The UK Trades Union Congress has once more hit out at employers who abuse their authority to keep staff chained to their workstations long outside their contracted hours.
Unpaid overtime is reaching such levels now that the TUC claims the average UK worker is doing almost two months of unpaid work each year, worth £4,650 on average – with IT workers among the worst hit.
In response the TUC is striking a blow for the put-upon with a system to enable staff to inform their bosses of the liberties they are taking.
This coming Friday (25 February) is Work Your Proper Hours Day. The date is chosen because the total number of unpaid hours worked in the UK means that on average staff would have thus far worked free of charge if their unpaid hours all fell at the start of the year.
To mark the occasion, visitors to the TUC Work Smart Web site are able to send anonymous messages to their bosses suggesting a little more appreciation of that fact might be nice. Employees are also being encouraged to take their full, entitled lunch break and to leave on time.
The message, which will be delivered on Friday morning, will read: "Morning, Boss! Someone in your team has asked us to let you know that it's Work Your Proper Hours Day today. 25 February is on average the first day that people who do unpaid overtime would get paid if they did all their extra hours at the start of the year."
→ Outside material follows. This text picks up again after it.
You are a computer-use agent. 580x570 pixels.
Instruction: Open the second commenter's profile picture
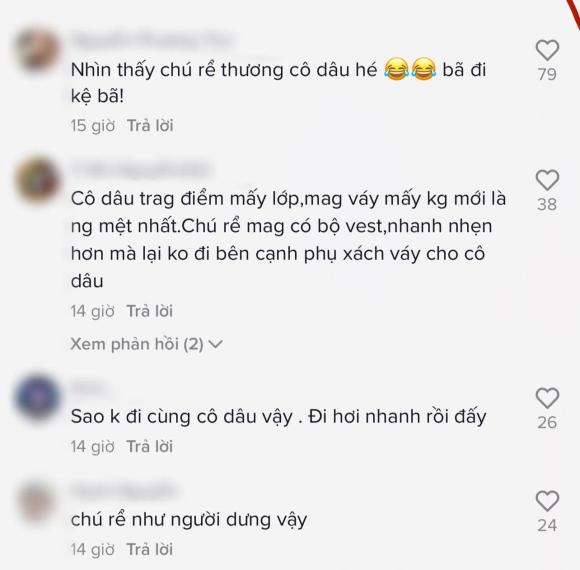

Paul Sellers, TUC policy officer, told ZDNet UK sister site silicon.com the emails are intended as "a fun way to start the debate". However, he urged bosses to take the underlying message very seriously.
Sellers believe companies will soon feel the ill-effects of not doing so.
"We're reaching a tipping point with this issue," he said. "There are record numbers of people in work now and more and more people aren't going to settle simply for having a job. They are going to look for a job which suits their needs and which they enjoy. Working time is something people really care about and getting a sensible work-life balance will become more of a factor for UK workers."
"Working long hours can affect people's health, put a strain on their home life and on their family," added Sellers.